[44]
Мама плачет, и Рику становится еще страшнее.
– Я что-то не так сказал? – спрашивает он.
– Нет! – вскрикиваю я, понимая, что он не пытался ничего у меня забрать. Он просто пытался войти в нашу жизнь.
– Это было замечательно, – смогла наконец выговорить мама. – Muy, muy bien.[45]
Рик облегченно вздыхает, весь мокрый. Перенервничал, наверное. Как мило! Поверить не могу, что думаю так о Рике.
Смотрю на маму. Впервые за несколько лет я по-настоящему смотрю на нее. Она прекрасна. Милая, мягкая и теплая. Интересно, как мы могли так долго не разговаривать о том, что действительно важно. И почему мне понадобилась кастрюля с пудингом, чтобы понять, что мама здесь, рядом со мной. И пусть она никогда не любила нежничать, но всегда была рядом. И делала для меня все, что могла.
– Это тебе, – Рик придвигает ко мне листок бумаги, а мама встает у него за спиной, сжимая его плечо. Тут какой-то набор цифр… Нет, это банковский счет. Сберегательный счет на сорок тысяч долларов.
На мое имя.
– Как? Что? Откуда это?
– Я же сказала, – поясняет мама, – Рик начал откладывать деньги с того дня, как мы стали жить вместе. Каждый излишек, все, что нам не нужно было для жизни.
– Но… я не могу… А как же вы? Шахта не будет работать вечно. У вас не останется никаких сбережений!
Я каждый заработанный цент откладывала, чтобы сбежать далеко-далеко, в пустое будущее.
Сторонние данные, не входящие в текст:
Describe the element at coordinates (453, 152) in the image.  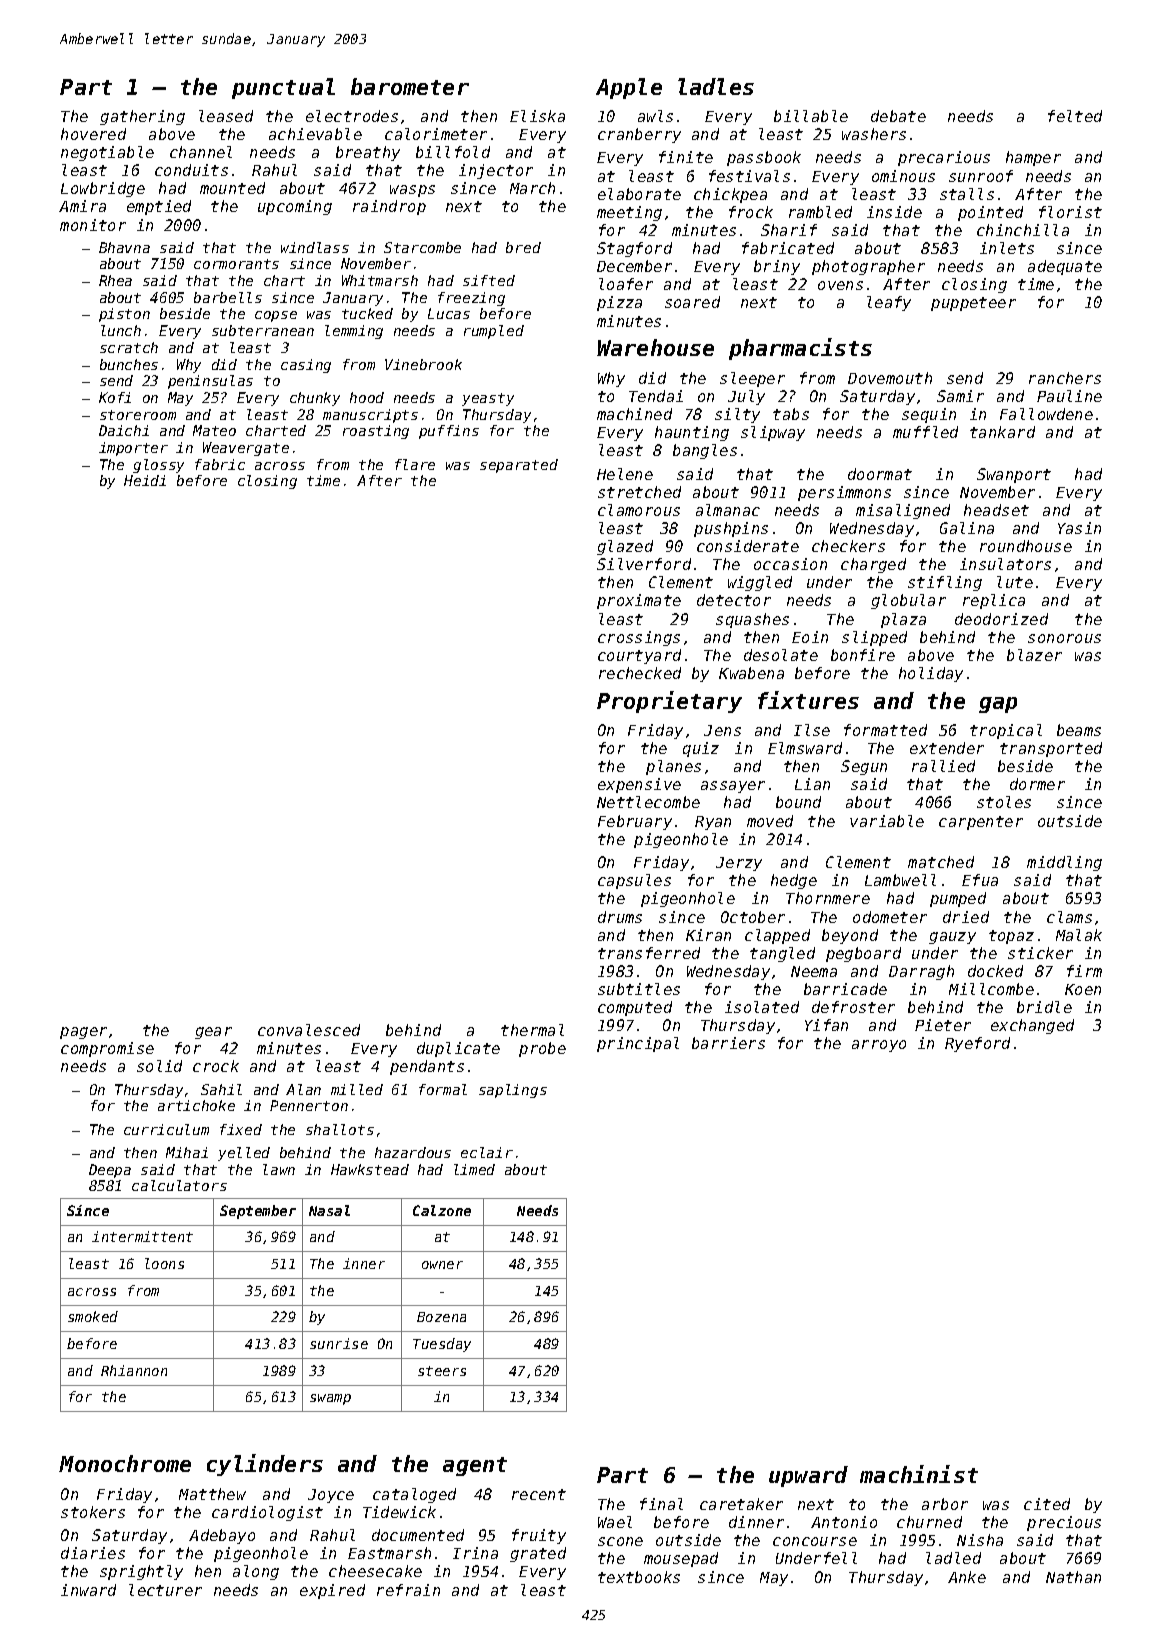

А они каждый заработанный цент откладывали на то, чтобы мое будущее было лучше, чем то, что досталось им от родителей.
Я самый ужасный человек в мире.
Я рыдаю – и от благодарности, и от чувства вины.
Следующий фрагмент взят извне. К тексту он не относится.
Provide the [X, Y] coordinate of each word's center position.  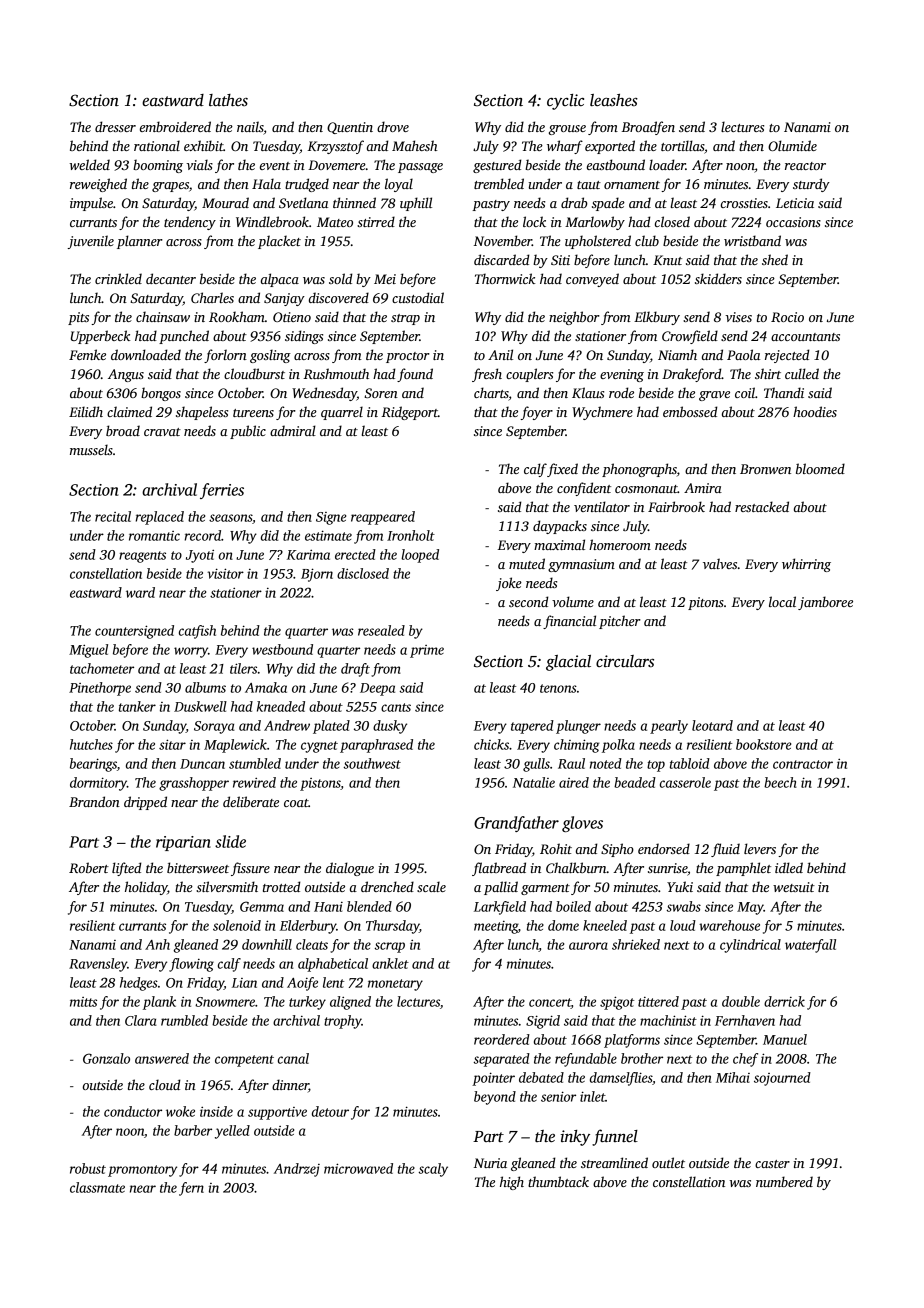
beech [780, 782]
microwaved [358, 1168]
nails [250, 126]
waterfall [810, 946]
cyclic [565, 102]
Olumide [792, 145]
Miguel [88, 651]
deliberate [251, 801]
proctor [408, 357]
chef [745, 1060]
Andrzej [297, 1170]
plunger [578, 727]
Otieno [292, 317]
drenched [387, 886]
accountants [805, 337]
– У нас все будет в порядке, – говорит мама. – Шахта протянет еще несколько лет.
– Мы сможем найти работу где угодно, – голос Рика звучит мягко и ровно. Мне он всегда казался монотонным, а на самом деле он нежный, как рисовый пудинг. – Где бы ты ни оказалась, мы сможем переехать туда и найти работу.
– Но ведь твой дом – здесь, – говорю я.
Рик удивленно вскидывает брови.
– Мой дом там, где вы. Tu… eres mi casa[46]. Наверно, я что-то напутал, – он хмурится.
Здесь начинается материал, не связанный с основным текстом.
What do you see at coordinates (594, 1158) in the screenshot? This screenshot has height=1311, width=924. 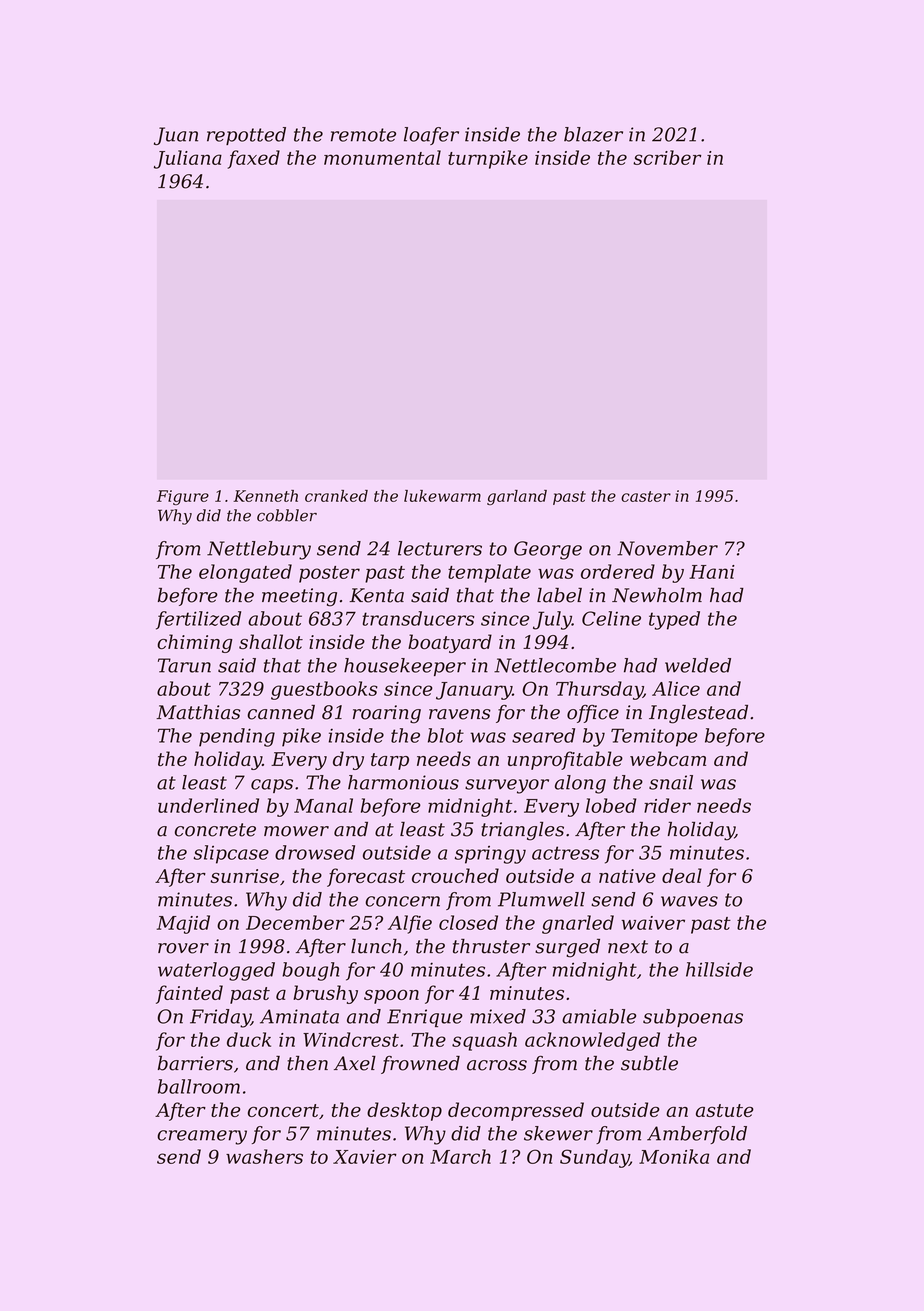 I see `Sunday` at bounding box center [594, 1158].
Я сжимаю их обоих в объятиях. Рик откашливается – очевидно, ему неловко. Но мне все равно.
Я ошибалась.
Столько лет ошибалась.
Как же здорово ошибаться.
* * *
В канун Рождества я показываюсь на работе и вижу, как Бен поливает белым шоколадом веточку перечной мяты, опять бормоча себе что-то под нос. Похоже, он совсем не спал.
– Ты замечательный! – обхватываю его сзади.
Он вздрагивает.
– Что же я сделал?
– Рисовый пудинг! Он был просто идеален!
Бен осторожно накрывает мои руки своими.
– Это же ты его приготовила, помнишь?